Daniel and Bridget enjoy a date at Cantina del Ponte, 36 Shad Thames, on the Butler's Wharf quayside. Initially a Terence Conran restaurant, it’s since changed hands, but remains a heartily Italian restaurant – and with a terrific view of Tower Bridge. Rohan (Hrithik Roshan) and Pooja (Kareena Kapoor) sit on the same riverside terrace in Hindi smash Kabhi Khushi Kabhi Gham....
Daniel and Bridget enjoy their first clinch beneath the walkways of Shad Thames itself (a striking location from The French Lieutenant’s Woman, David Lynch's The Elephant Man) and Cruella.
Daniel takes Bridget on a mini-break to the Stoke Park Club, Park Road, Stoke Poges in Buckinghamshire. Yes, this is the golf club seen in Goldfinger. It has since been seen as the interior of the ‘Hamburg’ hotel in another Bond movie, Tomorrow Never Dies.
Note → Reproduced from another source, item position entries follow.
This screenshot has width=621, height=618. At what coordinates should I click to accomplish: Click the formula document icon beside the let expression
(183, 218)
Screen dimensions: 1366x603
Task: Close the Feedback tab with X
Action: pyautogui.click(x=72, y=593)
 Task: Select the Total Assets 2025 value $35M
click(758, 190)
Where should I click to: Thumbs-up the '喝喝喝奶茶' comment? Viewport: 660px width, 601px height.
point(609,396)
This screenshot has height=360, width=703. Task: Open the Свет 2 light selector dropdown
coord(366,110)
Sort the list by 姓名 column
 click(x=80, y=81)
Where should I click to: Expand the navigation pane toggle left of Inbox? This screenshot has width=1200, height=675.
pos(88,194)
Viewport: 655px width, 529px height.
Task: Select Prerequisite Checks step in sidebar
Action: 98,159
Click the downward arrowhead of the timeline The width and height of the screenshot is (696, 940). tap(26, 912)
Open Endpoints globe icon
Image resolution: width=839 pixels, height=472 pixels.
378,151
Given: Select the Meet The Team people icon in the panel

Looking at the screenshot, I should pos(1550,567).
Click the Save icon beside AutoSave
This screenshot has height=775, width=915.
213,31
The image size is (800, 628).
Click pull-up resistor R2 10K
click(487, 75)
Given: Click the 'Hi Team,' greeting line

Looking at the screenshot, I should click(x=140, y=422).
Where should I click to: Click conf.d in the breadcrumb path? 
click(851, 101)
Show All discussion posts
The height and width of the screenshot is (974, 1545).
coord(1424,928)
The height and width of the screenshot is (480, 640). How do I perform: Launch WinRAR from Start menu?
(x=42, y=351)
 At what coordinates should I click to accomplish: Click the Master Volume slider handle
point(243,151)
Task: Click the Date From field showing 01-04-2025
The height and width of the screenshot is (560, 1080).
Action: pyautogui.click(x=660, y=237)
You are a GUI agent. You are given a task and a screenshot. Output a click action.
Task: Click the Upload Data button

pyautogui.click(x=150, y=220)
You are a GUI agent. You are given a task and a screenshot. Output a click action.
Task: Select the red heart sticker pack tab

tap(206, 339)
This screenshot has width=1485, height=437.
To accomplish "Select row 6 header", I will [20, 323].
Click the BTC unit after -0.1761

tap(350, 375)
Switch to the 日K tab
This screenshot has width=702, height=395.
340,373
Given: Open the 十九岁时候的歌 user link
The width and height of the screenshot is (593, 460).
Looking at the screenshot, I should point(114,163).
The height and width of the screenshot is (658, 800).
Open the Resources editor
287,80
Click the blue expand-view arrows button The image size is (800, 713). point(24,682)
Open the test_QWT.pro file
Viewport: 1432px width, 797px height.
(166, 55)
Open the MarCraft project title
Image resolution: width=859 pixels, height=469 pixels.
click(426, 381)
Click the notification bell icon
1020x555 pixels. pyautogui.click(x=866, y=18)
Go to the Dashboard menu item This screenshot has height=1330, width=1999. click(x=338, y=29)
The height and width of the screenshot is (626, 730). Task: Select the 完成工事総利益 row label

More recently it featured in Layer Cake; in 2004 rom-com Wimbledon; and became a ‘Beverly Hills’ hotel in Bride and Prejudice.
Darcy heads off to 'New York' – but that's not 'JFK'. The ultra-modern terminal at which he arrives is Stansted Airport in Essex, an apparently film-friendly terminal seen also in Spider-Man: Far From Home (as 'Newark New Jersey' at the end of the film), The Dark Knight Rises (as 'Gotham International') and Philomena.
Incurable romantics will, no doubt, want to recreate that wonderful moment in the snow when Bridget not only gets a new diary but also gets the man of her dreams, the impossibly sensitive Mark Darcy. You might reasonably assume that since (a) Bridget is in her tiny pants, (b) it's snowing and (c) it takes about three seconds' screen time to get there, the finale is around the corner from The Globe. Well, it isn't. The spot is Royal Exchange Buildings, Cornhill, across the road from the Bank of England. That's some sprint.
The quaintly period shops here also became Nazir's boutique, 'Le Beau Chapeau' in the northern-set comedy East Is East as well as the flower shop where Clarissa Dalloway (Vanessa Redgrave) briefly glimpses the doomed Septimus Warren Smith (Rupert Graves) in the film of Virginia Woolf's novel Mrs Dalloway (the novel which provides the framework for Oscar-winner The Hours). Cornhill also stands in for the 'West End', where Maud (Carey Mulligan) is shocked by the window-smashing in Sarah Gavron's 2015 Suffragette.